[Opening Material for the task section]

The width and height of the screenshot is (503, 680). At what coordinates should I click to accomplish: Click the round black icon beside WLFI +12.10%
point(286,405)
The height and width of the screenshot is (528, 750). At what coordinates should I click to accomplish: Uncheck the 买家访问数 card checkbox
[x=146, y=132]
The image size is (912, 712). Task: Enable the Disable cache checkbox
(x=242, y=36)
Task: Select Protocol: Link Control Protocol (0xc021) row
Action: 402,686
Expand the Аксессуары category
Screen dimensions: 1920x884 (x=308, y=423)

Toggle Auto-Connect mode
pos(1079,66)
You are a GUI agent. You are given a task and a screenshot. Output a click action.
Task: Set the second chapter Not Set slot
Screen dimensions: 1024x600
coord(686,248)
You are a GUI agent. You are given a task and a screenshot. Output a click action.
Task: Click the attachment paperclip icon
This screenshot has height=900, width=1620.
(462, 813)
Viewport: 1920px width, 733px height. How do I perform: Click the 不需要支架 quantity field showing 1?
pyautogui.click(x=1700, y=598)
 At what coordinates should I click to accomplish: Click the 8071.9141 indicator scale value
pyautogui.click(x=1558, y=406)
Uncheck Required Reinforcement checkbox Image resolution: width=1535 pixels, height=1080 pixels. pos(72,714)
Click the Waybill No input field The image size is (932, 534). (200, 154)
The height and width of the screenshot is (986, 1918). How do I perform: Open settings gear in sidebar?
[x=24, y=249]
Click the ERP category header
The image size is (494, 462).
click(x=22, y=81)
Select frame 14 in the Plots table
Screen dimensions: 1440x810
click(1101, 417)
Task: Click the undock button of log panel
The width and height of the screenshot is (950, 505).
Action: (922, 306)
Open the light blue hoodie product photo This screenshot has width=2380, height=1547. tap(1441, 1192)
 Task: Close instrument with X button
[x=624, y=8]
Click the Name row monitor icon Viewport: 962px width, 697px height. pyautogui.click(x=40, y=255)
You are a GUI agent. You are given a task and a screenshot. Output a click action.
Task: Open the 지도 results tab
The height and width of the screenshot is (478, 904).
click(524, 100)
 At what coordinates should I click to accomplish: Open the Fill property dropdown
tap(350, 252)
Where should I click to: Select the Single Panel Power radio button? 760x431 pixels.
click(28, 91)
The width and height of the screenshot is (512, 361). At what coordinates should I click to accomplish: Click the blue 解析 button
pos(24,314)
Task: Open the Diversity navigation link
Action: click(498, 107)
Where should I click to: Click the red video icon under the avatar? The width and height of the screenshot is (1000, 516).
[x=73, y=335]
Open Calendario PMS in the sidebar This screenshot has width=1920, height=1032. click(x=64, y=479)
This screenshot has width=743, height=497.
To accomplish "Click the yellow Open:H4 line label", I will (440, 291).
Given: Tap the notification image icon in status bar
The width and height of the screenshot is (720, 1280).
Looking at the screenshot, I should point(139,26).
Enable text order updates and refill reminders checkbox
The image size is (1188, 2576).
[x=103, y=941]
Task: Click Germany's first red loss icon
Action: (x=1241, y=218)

[Closing Material for the task section]

All of the data above should be reproduced exactly.

The width and height of the screenshot is (503, 680). At what coordinates should I click to accomplish: Click the round black icon beside WLFI +12.10%
point(286,405)
The height and width of the screenshot is (528, 750). At what coordinates should I click to accomplish: Uncheck the 买家访问数 card checkbox
[x=146, y=132]
The image size is (912, 712). Task: Enable the Disable cache checkbox
(x=242, y=36)
Task: Select Protocol: Link Control Protocol (0xc021) row
Action: 402,686
Expand the Аксессуары category
Screen dimensions: 1920x884 (x=308, y=423)

Toggle Auto-Connect mode
pos(1079,66)
You are a GUI agent. You are given a task and a screenshot. Output a click action.
Task: Set the second chapter Not Set slot
Screen dimensions: 1024x600
coord(686,248)
You are a GUI agent. You are given a task and a screenshot. Output a click action.
Task: Click the attachment paperclip icon
This screenshot has height=900, width=1620.
(462, 813)
Viewport: 1920px width, 733px height. How do I perform: Click the 不需要支架 quantity field showing 1?
pyautogui.click(x=1700, y=598)
 At what coordinates should I click to accomplish: Click the 8071.9141 indicator scale value
pyautogui.click(x=1558, y=406)
Uncheck Required Reinforcement checkbox Image resolution: width=1535 pixels, height=1080 pixels. pos(72,714)
Click the Waybill No input field The image size is (932, 534). (200, 154)
The height and width of the screenshot is (986, 1918). How do I perform: Open settings gear in sidebar?
[x=24, y=249]
Click the ERP category header
The image size is (494, 462).
click(x=22, y=81)
Select frame 14 in the Plots table
Screen dimensions: 1440x810
click(1101, 417)
Task: Click the undock button of log panel
The width and height of the screenshot is (950, 505).
Action: (922, 306)
Open the light blue hoodie product photo This screenshot has width=2380, height=1547. tap(1441, 1192)
 Task: Close instrument with X button
[x=624, y=8]
Click the Name row monitor icon Viewport: 962px width, 697px height. pyautogui.click(x=40, y=255)
You are a GUI agent. You are given a task and a screenshot. Output a click action.
Task: Open the 지도 results tab
The height and width of the screenshot is (478, 904).
click(524, 100)
 At what coordinates should I click to accomplish: Open the Fill property dropdown
tap(350, 252)
Where should I click to: Select the Single Panel Power radio button? 760x431 pixels.
click(28, 91)
The width and height of the screenshot is (512, 361). At what coordinates should I click to accomplish: Click the blue 解析 button
pos(24,314)
Task: Open the Diversity navigation link
Action: click(498, 107)
Where should I click to: Click the red video icon under the avatar? The width and height of the screenshot is (1000, 516).
[x=73, y=335]
Open Calendario PMS in the sidebar This screenshot has width=1920, height=1032. click(x=64, y=479)
This screenshot has width=743, height=497.
To accomplish "Click the yellow Open:H4 line label", I will (440, 291).
Given: Tap the notification image icon in status bar
The width and height of the screenshot is (720, 1280).
Looking at the screenshot, I should point(139,26).
Enable text order updates and refill reminders checkbox
The image size is (1188, 2576).
[x=103, y=941]
Task: Click Germany's first red loss icon
Action: (x=1241, y=218)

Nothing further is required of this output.